## EXCERPTED PASSAGE
....

In January 2016, Croatia had an unemployment rate of 16.4%, compared with an EU average of 8.9%. But when deciding where to work in Croatia, you should remember that unemployment rates vary greatly between Croatia’s 21 counties. People who work in Croatia’s northern parts or coastal areas have better chances of being gainfully employed than those in the south and east.
Around 10% of the active population are defined as long-term unemployed and have thus been hit particularly hard. Moreover, it seems to be especially difficult for the young to break into the job market and even start working in Croatia: youth unemployment was 44.1% at the end of 2015. Under the circumstances, it is no wonder that over 20% of the Croatian population lives under the threat of poverty and that domestic consumption is shrinking.
The roots for the present predicament can partly be traced back to the events of the last two decades. The Croatian War of Independence caused a lot of damage: both of the material and financial kind, as well as physical and psychological harm to soldiers and civilians. The first post-war years were then adversely affected by the rapid change from a socialist state to a capitalist market economy and the accompanying restructuring.

....

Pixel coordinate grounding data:
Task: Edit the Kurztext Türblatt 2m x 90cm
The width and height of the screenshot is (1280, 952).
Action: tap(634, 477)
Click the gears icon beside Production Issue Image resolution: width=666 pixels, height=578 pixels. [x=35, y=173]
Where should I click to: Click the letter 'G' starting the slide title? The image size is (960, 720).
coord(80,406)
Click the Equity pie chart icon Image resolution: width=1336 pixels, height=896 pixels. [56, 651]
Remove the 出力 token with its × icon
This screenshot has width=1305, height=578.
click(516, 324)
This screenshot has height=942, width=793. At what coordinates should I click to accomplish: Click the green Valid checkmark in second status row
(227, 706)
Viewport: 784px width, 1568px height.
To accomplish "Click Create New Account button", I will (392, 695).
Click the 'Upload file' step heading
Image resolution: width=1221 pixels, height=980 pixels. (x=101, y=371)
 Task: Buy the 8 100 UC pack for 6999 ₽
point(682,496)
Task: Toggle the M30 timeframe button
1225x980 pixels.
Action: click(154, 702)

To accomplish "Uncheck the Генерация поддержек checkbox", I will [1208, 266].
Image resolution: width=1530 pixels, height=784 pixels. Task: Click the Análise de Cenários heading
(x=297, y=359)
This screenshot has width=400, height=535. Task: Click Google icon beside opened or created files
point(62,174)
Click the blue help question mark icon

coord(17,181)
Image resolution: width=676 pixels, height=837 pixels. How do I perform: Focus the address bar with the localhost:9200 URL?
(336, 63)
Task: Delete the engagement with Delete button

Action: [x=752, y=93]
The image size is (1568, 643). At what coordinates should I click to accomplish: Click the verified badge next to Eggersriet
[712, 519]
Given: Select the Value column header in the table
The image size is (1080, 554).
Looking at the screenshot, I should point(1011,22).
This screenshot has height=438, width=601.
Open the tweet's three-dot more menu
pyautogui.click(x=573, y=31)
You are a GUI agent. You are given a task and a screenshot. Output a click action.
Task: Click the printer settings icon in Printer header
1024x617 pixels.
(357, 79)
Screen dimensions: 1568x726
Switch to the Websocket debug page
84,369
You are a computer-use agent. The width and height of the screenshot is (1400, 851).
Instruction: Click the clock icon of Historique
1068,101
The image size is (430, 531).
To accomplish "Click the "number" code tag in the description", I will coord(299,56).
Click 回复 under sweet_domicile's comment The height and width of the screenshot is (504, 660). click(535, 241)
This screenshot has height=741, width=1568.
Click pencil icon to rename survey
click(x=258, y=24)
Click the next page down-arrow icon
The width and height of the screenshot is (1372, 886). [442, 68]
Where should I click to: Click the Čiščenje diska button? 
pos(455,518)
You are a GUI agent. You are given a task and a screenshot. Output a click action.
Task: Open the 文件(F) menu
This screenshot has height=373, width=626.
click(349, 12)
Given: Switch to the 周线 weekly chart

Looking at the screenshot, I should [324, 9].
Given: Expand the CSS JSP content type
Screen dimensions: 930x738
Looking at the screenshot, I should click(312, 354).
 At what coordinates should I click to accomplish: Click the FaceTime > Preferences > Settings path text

....

## ASSIGNMENT
In the text on unemployment in Croatia, substitute "chronically unemployed" for "long-term unemployed" and give the part between "In January 2016, Croatia" and "consumption is shrinking.", inclusive.

## SOLUTION TO THE EXERCISE
In January 2016, Croatia had an unemployment rate of 16.4%, compared with an EU average of 8.9%. But when deciding where to work in Croatia, you should remember that unemployment rates vary greatly between Croatia’s 21 counties. People who work in Croatia’s northern parts or coastal areas have better chances of being gainfully employed than those in the south and east.
Around 10% of the active population are defined as chronically unemployed and have thus been hit particularly hard. Moreover, it seems to be especially difficult for the young to break into the job market and even start working in Croatia: youth unemployment was 44.1% at the end of 2015. Under the circumstances, it is no wonder that over 20% of the Croatian population lives under the threat of poverty and that domestic consumption is shrinking.